Zu erstellen –
Setze den unten stehenden Forumsthread zur Installation eines Apache-Webservers unter NT 4.0 im Anschluss an seinen letzten Satz fort.

Text des Dokuments –
┄┄┄┄┄┄

# Apache Group webserver



## i125 (11. Februar 2003)

Hallo liebes Forum,

ich habe folgende Frage, und hoffe das mich der Systemadministrator oder der Moderator hier mich nicht erschießt ;-)

Also ich möchte gerne einen Apache Group Webserver auf einer NT4.0 Maschine mit PHP 4.3 Installieren.

Hat jemand schon mal erfahrungen auf einem NT4.0 Server gesammelt?

Würde mich interessieren...

Für eure Antwort danke ich im voraus.


Gruss


Alexander


----------



## Neurodeamon (11. Februar 2003)

> _Original geschrieben von igfas _
> *Hallo liebes Forum*



Vielleicht solltest Du die User ansprechen  



> ich habe folgende Frage, und hoffe das mich der Systemadministrator oder der Moderator hier mich nicht erschießt ;-)



Das passiert nicht, im Forum lynchen die User  



> Also ich möchte gerne einen Apache Group Webserver auf einer NT4.0 Maschine mit PHP 4.3 Installieren.
> 
> Hat jemand schon mal erfahrungen auf einem NT4.0 Server gesammelt?



Also, der Apache 1.3 wurde für Win NT und Win 2000 geschrieben. Wichtig ist die aktualisierung mit dem Service Pack 6 !!! Service Pack 3 oder 4 hat irgendwas mit  TCP/IP und Winsock verwurschtelt, was ab 5 und 6 wieder in Ordnung gebracht wurde.

Ab Apache 1.3.7 MUSS Winsock 2 installiert sein, das dürfte sich aber mit den Service Packs erledigen.

Nach meinen Erfahrungen läuft der Apache sehr stabil mit NT 4 (mit SP 6). Am besten läßt man den Apache dann als Service laufen. Es gibt mehrere Installer für den Apache die einem die Wahl lassen.


----------



## Christian Fein (12. Februar 2003)

Hallo ich muss dich wirklich erschiessen.

Grund:
Apache Group ratet selber davon ab den Apache auf Windows laufen zu lassen, zu anderen Dingen als Enwicklung.
Der Perfomanceverlust ist einfach zu hoch.

┄┄┄┄┄┄

Gegebene Informationen –
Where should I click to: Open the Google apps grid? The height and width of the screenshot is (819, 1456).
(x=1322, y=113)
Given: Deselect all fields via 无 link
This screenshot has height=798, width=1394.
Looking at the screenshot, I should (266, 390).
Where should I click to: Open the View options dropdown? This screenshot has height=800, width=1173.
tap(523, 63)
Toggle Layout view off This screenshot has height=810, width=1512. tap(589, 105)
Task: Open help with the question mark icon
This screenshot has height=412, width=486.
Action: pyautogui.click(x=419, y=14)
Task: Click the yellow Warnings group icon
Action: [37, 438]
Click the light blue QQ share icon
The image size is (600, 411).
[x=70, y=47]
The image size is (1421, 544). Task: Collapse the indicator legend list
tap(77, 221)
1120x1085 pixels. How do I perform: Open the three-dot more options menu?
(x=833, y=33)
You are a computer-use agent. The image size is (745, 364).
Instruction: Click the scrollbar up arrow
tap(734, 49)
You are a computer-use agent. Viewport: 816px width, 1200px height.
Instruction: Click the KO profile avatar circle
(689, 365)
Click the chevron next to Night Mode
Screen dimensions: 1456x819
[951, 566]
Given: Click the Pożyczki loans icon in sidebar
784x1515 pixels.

┄┄┄┄┄┄

Schriftliche Antwort –
Es gibt 2 Lösungen die besser sind:
1. Lösung 
Nutze den IIS und binde dort PHP ein, auch wenn PHP auf Windows nicht so performant läuft. Der IIS ist vielleicht nicht der sicherste, aber zumindest auf Windows zu hause und recht performant. 

2. Lösung
Nutze kein NT4.0. Was ich für die bessere Lösung halte. NT ist doch schon etwas älter und auch kein wirkliches Server Betriebssystem. Es gibt kostenlose Alternativen von UNIX (*BSD ) über Linux die bedeutend besser geeignet sind für deine Ansprüche.
Klar muss mann sich das erst anlernen, aber das muss mann so oder so wenn mann einen Server aufsetzt. Denn mann trägt auch die Verantwortet darüber. Und wenn der Server als Spamrelay Station genutzt wird, kann mann mächtig ärger bekommen.


----------



## Matthias Reitinger (12. Februar 2003)

*[OT]*



> _Original geschrieben von HolyFly _
> *Klar muss mann sich das erst anlernen, aber das muss mann so oder so wenn mann einen Server aufsetzt. Denn mann trägt auch die Verantwortet darüber. Und wenn der Server als Spamrelay Station genutzt wird, kann mann mächtig ärger bekommen.*


Und was ist mit den Frauen?


----------



## i125 (12. Februar 2003)

Hallo,

erst mal Windows NT 4.0 Server ist weder veraltet noch ein Workstation System! Es ist immer noch dem Windows 2000 Server in sachen Sicherheit und Stabilität überlegen!

Zum Webserver, den hab ich schon seit ca. 1 Jahr am laufen, der steht auch online zur Verfügung, und das ich den Inhalt verantworten muss ist auch klar, er wird wissenschaftlich genutzt...

Nur auf einer Primergy 560 mit 4 x 200 Mhz und 1GB Hauptspeicher brauch ich kein Win2K dafür hab ich keine Ressurcen!

Und er IIS kosten Lizensgebüren, der ist nämlich nicht dabei, höchstens noch die alte Version, bei NT4.0 -> IIS2.0 und bei 2K -> IIS4.0 da fehlt leider die Performance.

Soviel dazu...

Trotdem erstmal danke an euch


----------



## Christian Fein (13. Februar 2003)

> _Original geschrieben von igfas _
> *Hallo,
> 
> erst mal Windows NT 4.0 Server ist weder veraltet noch ein Workstation System! Es ist immer noch dem Windows 2000 Server in sachen Sicherheit und Stabilität überlegen!
> *



Was mal nicht wirklich schwer ist 
Aber lassen wir das, 
meine Aussage ist die das PHP auf IIS nicht so performant läuft wie auf UNIX/Linux und Apache. 
Das kannst du gern auch auf http://www.php.net nachlesen.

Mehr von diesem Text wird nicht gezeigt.